Napkin sketches

The last time I was in the University Cafe in downtown Palo Alto was the height of the Dot Com era. The cafe has really large white paper placemats – it lays down clean new sheets of white paper every time another table of customers sits down to order.

Back in 2000, at the height of the internet mania, it seemed that every table was filled with very important looking people busily sketching business plans on those sheets of white paper – structured stock offerings, returns on investment, phased rollout strategies, and all of those other great Dot Com phrases. By the time any meal was done, diners would have filled their white paper placemats with lots of little diagrams and charts, scribbled profit/cost estimate curves and projected timelines.

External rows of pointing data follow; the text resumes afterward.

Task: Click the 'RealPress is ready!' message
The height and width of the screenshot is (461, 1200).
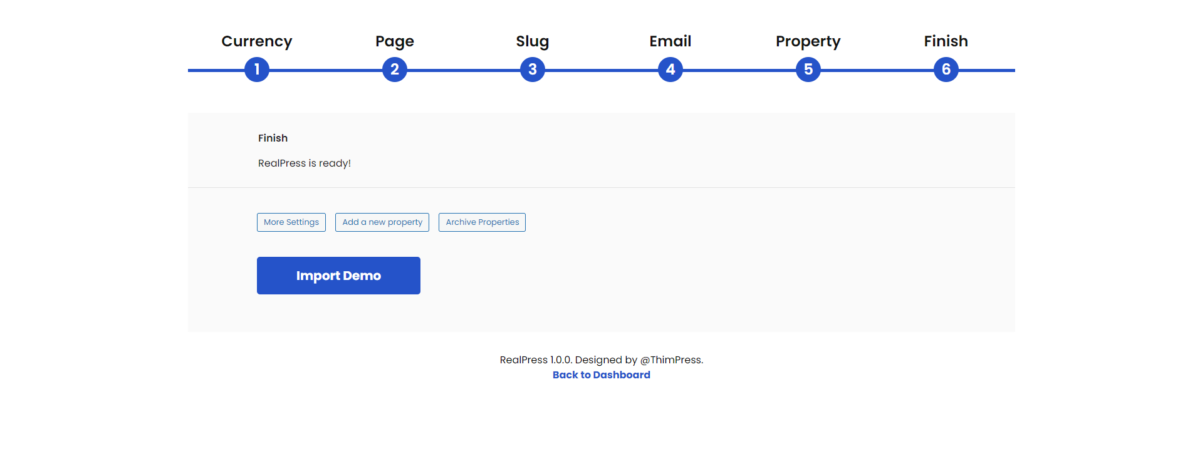Action: point(304,163)
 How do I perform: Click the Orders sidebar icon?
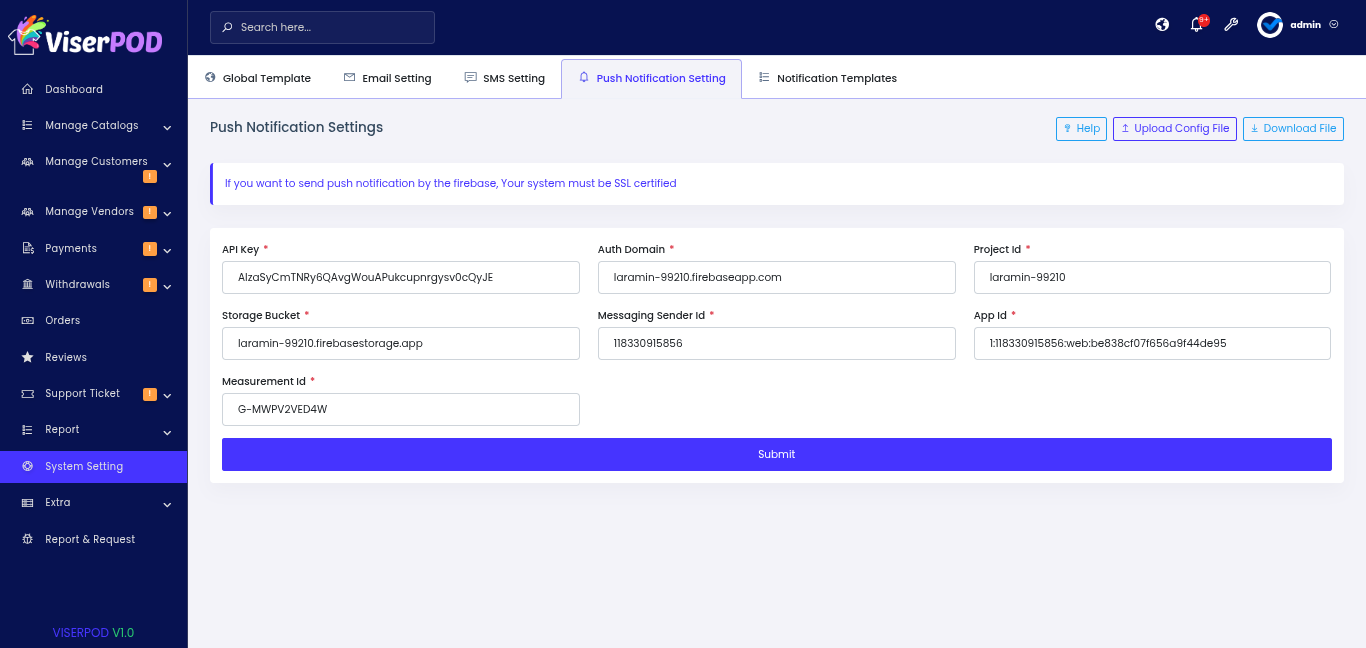pyautogui.click(x=28, y=321)
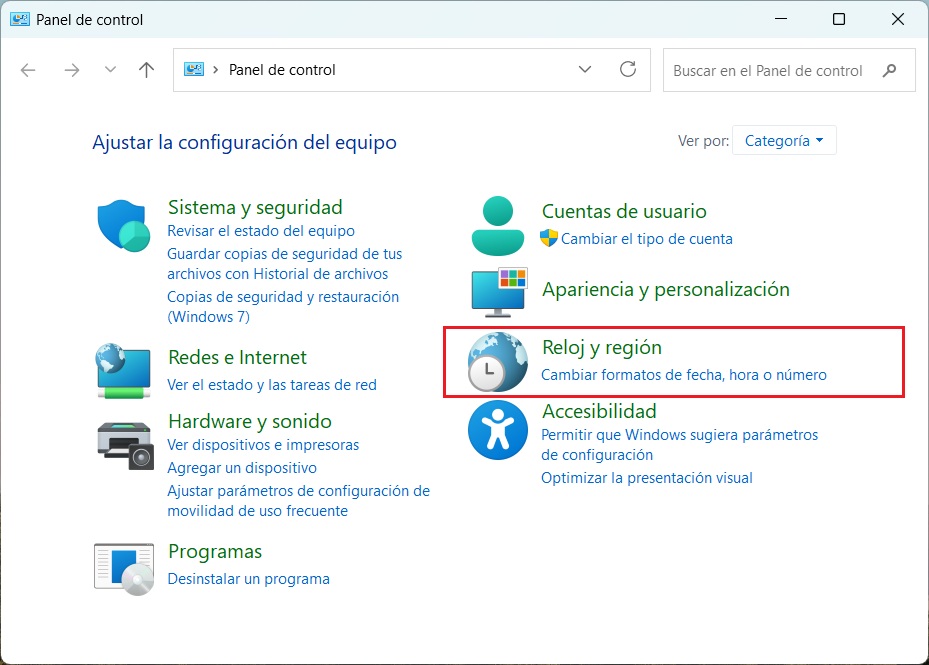Open Desinstalar un programa
Viewport: 929px width, 665px height.
pos(250,578)
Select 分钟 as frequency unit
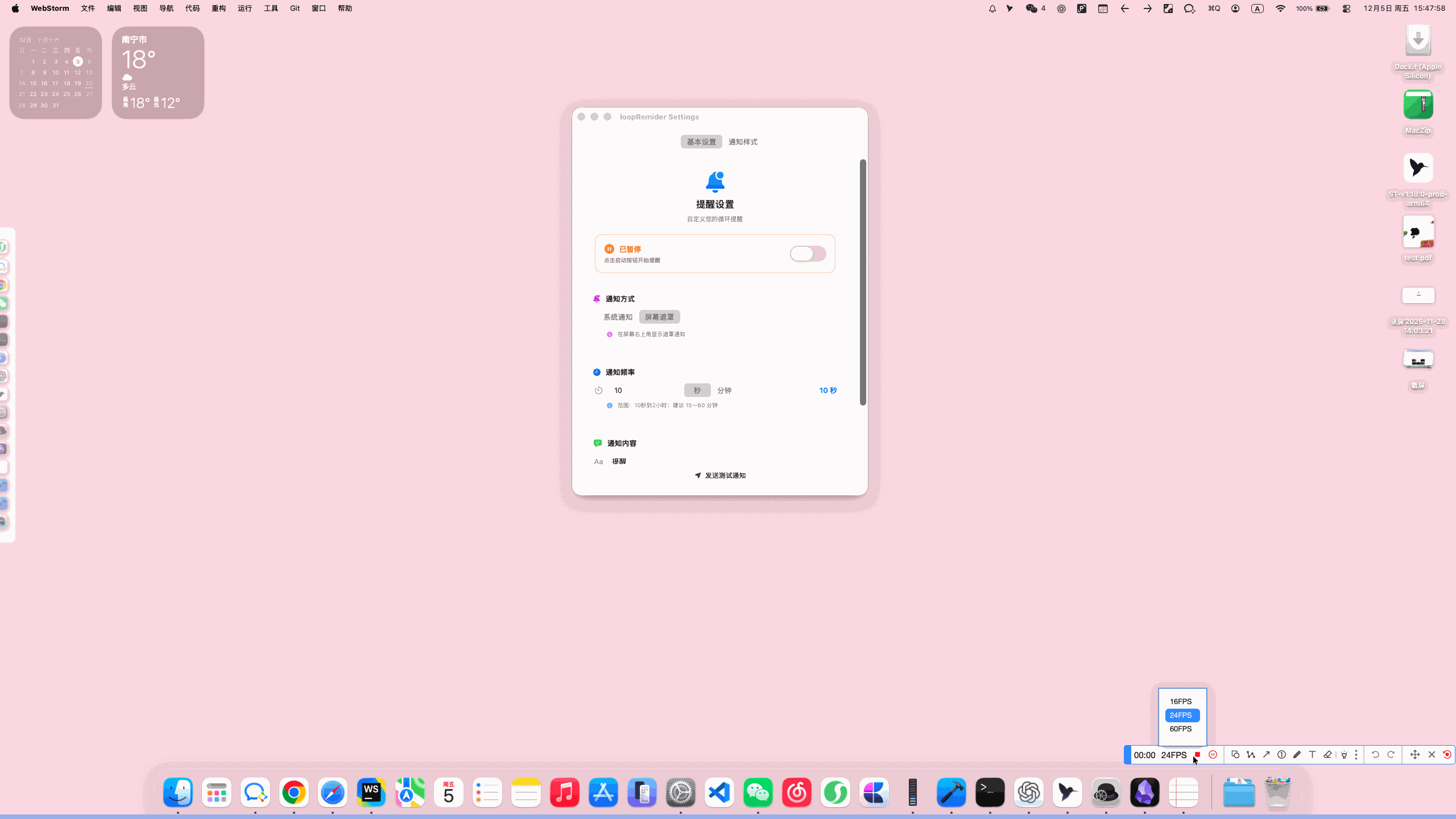Screen dimensions: 1456x819 tap(724, 390)
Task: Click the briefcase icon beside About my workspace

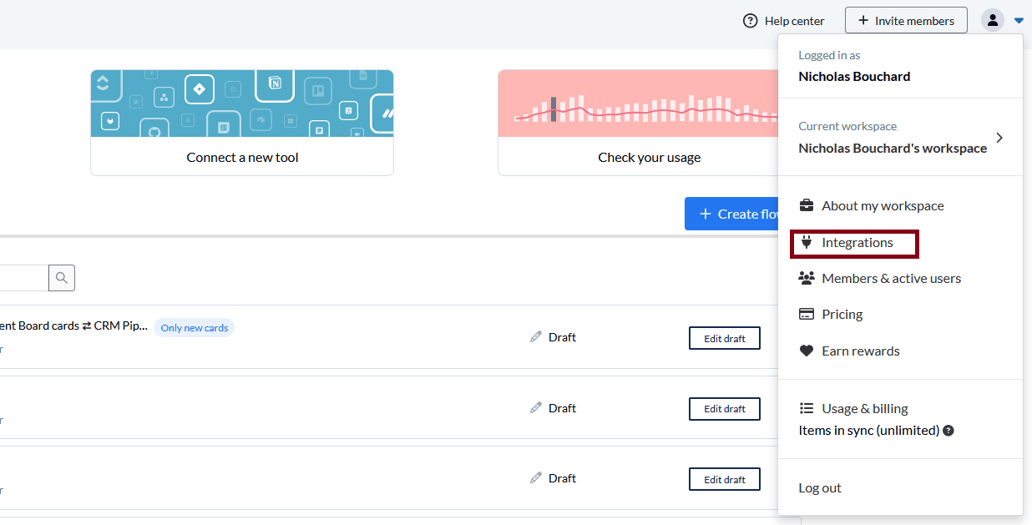Action: [x=807, y=206]
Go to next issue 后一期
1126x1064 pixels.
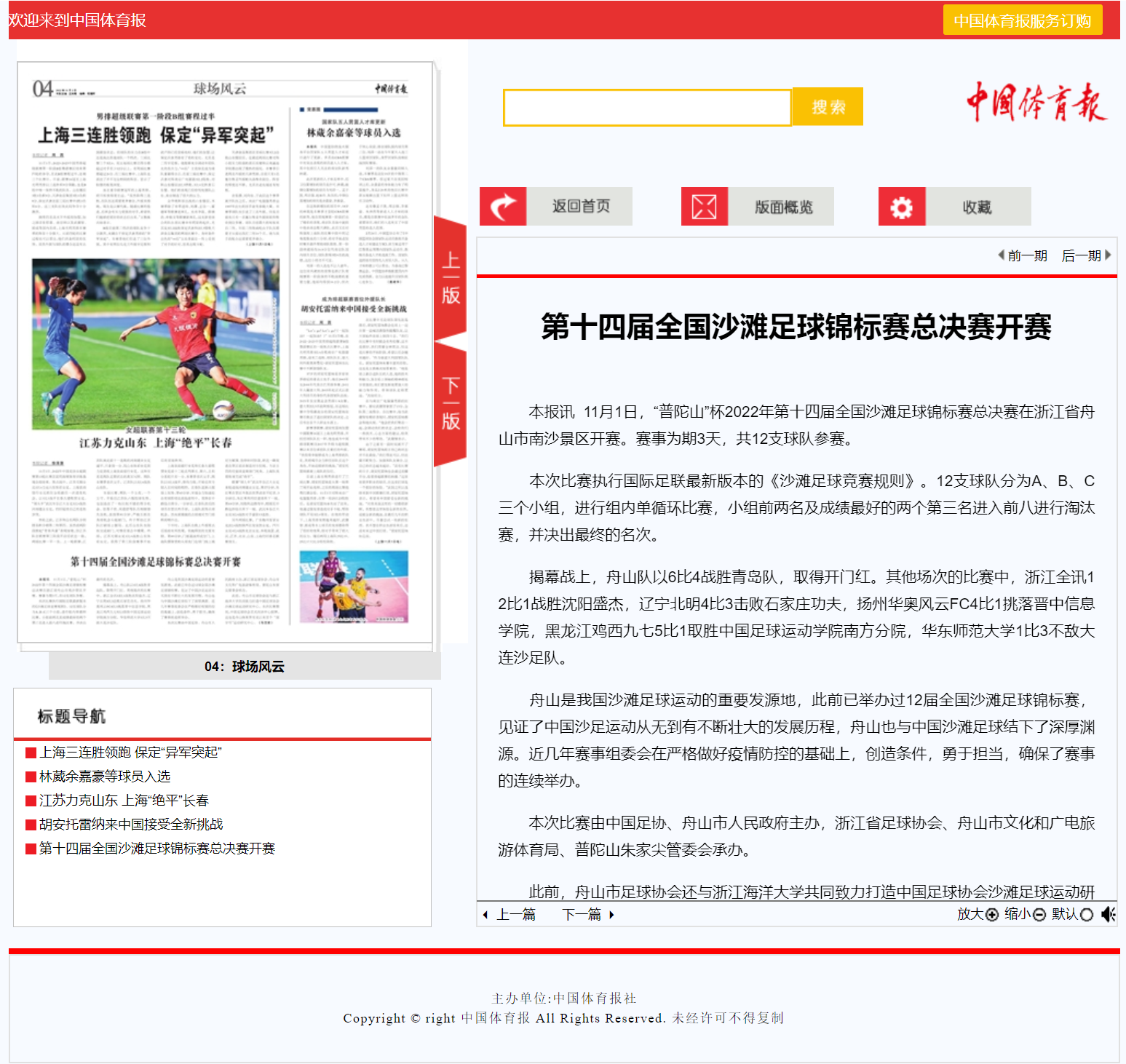[1085, 255]
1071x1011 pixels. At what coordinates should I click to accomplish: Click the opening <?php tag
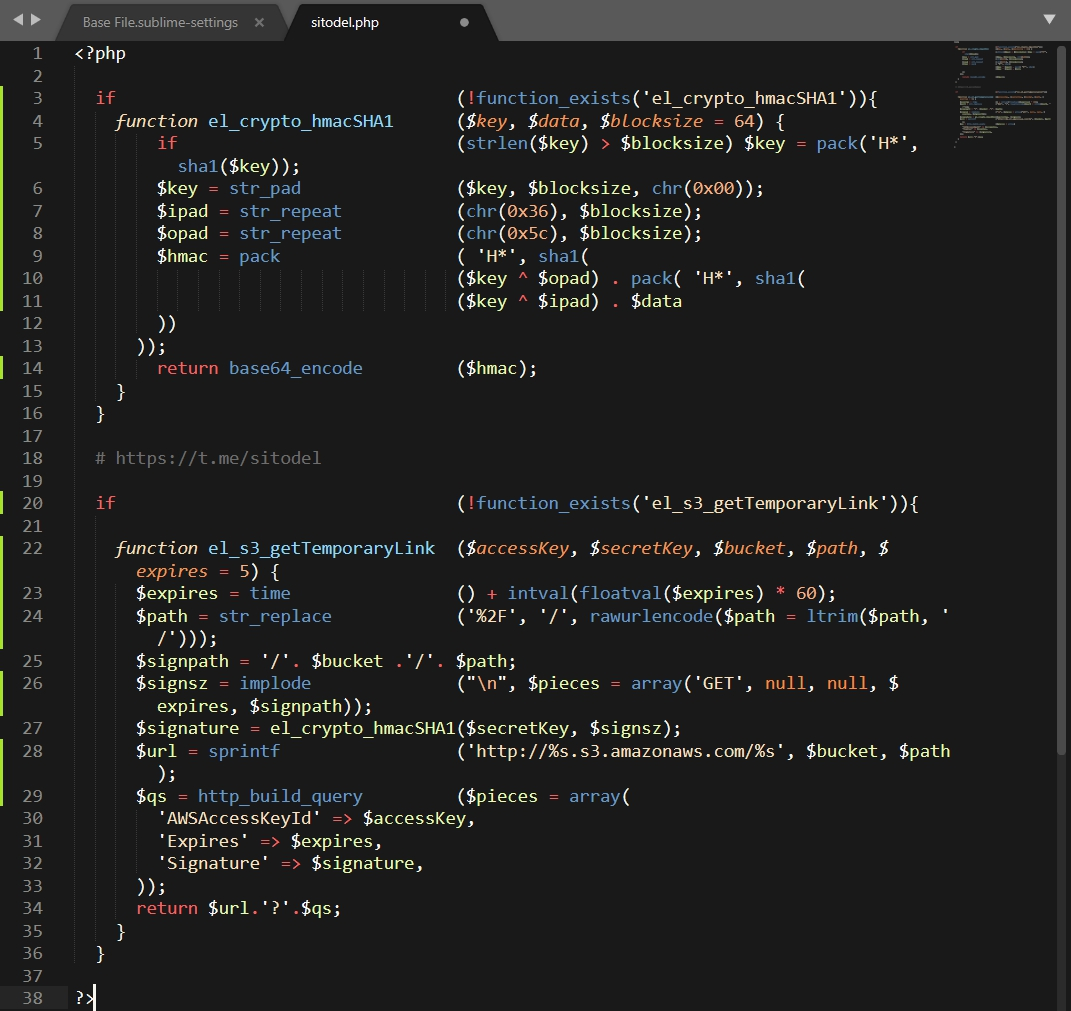100,53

And at the end of every meal there was the all-important ritual of folding up that piece of paper, no matter how coated it may have become with coffee rings or gravy stains, and putting it in one’s pocket. What had once been a clean expanse of white was now a road plan, a treasure map, a guide to the Holy Grail, the key to the next big IPO.

As we know, most of those placemats ended up not being worth the ink scribbled on them. Plans came to naught, companies went belly up, and a chastened Silicon Valley fell back down to earth with a resounding thud.

Today, sitting in that same cafe, my friends and I ended up discussing some cool research ideas. At some point I took out a pen and started to make sketches on the big white placemat before me. We all got excited looking at it, we brainstormed a bit, adding things here and there, and by the end of the meal we all felt that we’d really made some progress, and even had a kind of game plan for what to do next.

When we left, it never occurred to us to take the placemat with us.